According to published reports, he was searching for a $50 million flat on Fifth Avenue before his firm’s failed initial public offering. Now, a number of co-op boards have said no to him. And he’s apparently acting weird.

According to the New York Post’s Page Six, no fewer than a trio of co-op boards — 950 and 960 Fifth Ave. are said to be two of them – have said he was not welcome.

“Neumann has hired multiple brokers in the past and most recently unleashed WeWork’s former head of commercial real estate Mark Lapidus on the search. The insider said, “Neumann wanted the gilded life on Fifth Avenue … But the brokers put in discreet calls to members of the co-op boards, and they all said no.” According to the source, Lapidus even said to one agent, “Adam Neumann is going to be the first trillionaire of all time — any building would want him,” the Post reported.
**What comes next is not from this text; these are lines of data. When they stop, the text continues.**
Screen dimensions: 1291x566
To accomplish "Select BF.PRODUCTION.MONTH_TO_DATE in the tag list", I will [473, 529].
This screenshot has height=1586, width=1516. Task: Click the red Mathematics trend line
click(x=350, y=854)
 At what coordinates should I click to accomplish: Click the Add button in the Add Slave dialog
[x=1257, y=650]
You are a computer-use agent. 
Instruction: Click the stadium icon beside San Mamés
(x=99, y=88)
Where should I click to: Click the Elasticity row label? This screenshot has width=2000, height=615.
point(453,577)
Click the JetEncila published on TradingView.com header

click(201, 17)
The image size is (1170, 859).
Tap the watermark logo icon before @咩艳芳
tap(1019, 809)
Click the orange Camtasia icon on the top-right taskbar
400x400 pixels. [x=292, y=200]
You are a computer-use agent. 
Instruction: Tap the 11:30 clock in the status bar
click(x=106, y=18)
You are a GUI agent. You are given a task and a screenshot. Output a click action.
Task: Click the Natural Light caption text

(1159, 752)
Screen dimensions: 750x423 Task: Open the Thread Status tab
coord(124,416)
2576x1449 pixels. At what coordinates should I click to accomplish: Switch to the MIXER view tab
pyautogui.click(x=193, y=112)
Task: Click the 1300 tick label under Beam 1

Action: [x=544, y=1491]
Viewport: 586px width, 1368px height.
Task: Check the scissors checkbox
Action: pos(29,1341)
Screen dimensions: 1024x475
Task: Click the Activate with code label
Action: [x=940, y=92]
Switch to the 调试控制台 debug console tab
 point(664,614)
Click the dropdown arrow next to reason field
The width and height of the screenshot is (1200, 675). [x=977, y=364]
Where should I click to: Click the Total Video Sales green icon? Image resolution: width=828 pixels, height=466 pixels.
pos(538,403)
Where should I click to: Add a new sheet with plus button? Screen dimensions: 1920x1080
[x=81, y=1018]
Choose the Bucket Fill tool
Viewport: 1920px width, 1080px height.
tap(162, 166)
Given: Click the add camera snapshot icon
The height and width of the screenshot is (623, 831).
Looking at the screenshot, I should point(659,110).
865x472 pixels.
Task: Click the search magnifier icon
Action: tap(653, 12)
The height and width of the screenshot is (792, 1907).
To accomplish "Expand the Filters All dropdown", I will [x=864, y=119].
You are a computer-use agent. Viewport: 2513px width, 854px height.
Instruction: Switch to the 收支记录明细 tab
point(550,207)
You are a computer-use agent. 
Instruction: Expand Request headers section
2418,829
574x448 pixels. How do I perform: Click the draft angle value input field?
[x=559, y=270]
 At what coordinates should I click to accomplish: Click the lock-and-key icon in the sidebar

Neumann is said to be working with JPMorgan, UBS, and Credit Suisse “to consider new terms for a $500 million loan that he took out before WeWork filed to go public, and from which Neumann has already drawn down $380 million,” said techcrunch.com. “Since he can no longer pay the loan with proceeds from selling WeWork shares publicly (it yanked its S-1 filing earlier this week), he may have to put up some of his properties or other assets as collateral for the loan, according to one of BI’s sources. “No terms have been set,” a spokeswoman for Neumann tells the outlet. Per earlier reports, Neumann has plenty to offload if it comes to it, having acquired numerous residential and commercial properties over the years.”

Neumann’s investments include “a $10.5 million Greenwich Village townhouse; a farm in Westchester, New York; a home in the Hamptons where he reportedly weathered the storm with his family ahead of resigning as CEO last week; and a $21 million, 13,000-square-foot house in the Bay Area with a guitar-shaped room,” techcrunch.com added.

According to the Wall Street Journal, Neumann has also purchased commercial properties through investor groups that he had leased back, in some cases, to WeWork.

Questions will linger. The story of WeWork is, according to vice.com, “a cautionary tale of epic proportions. It’s a fiasco of corporate failures, a CEO doing whatever he wanted despite obvious conflicts of interest, and cashing out before his co-working empire came crashing down.”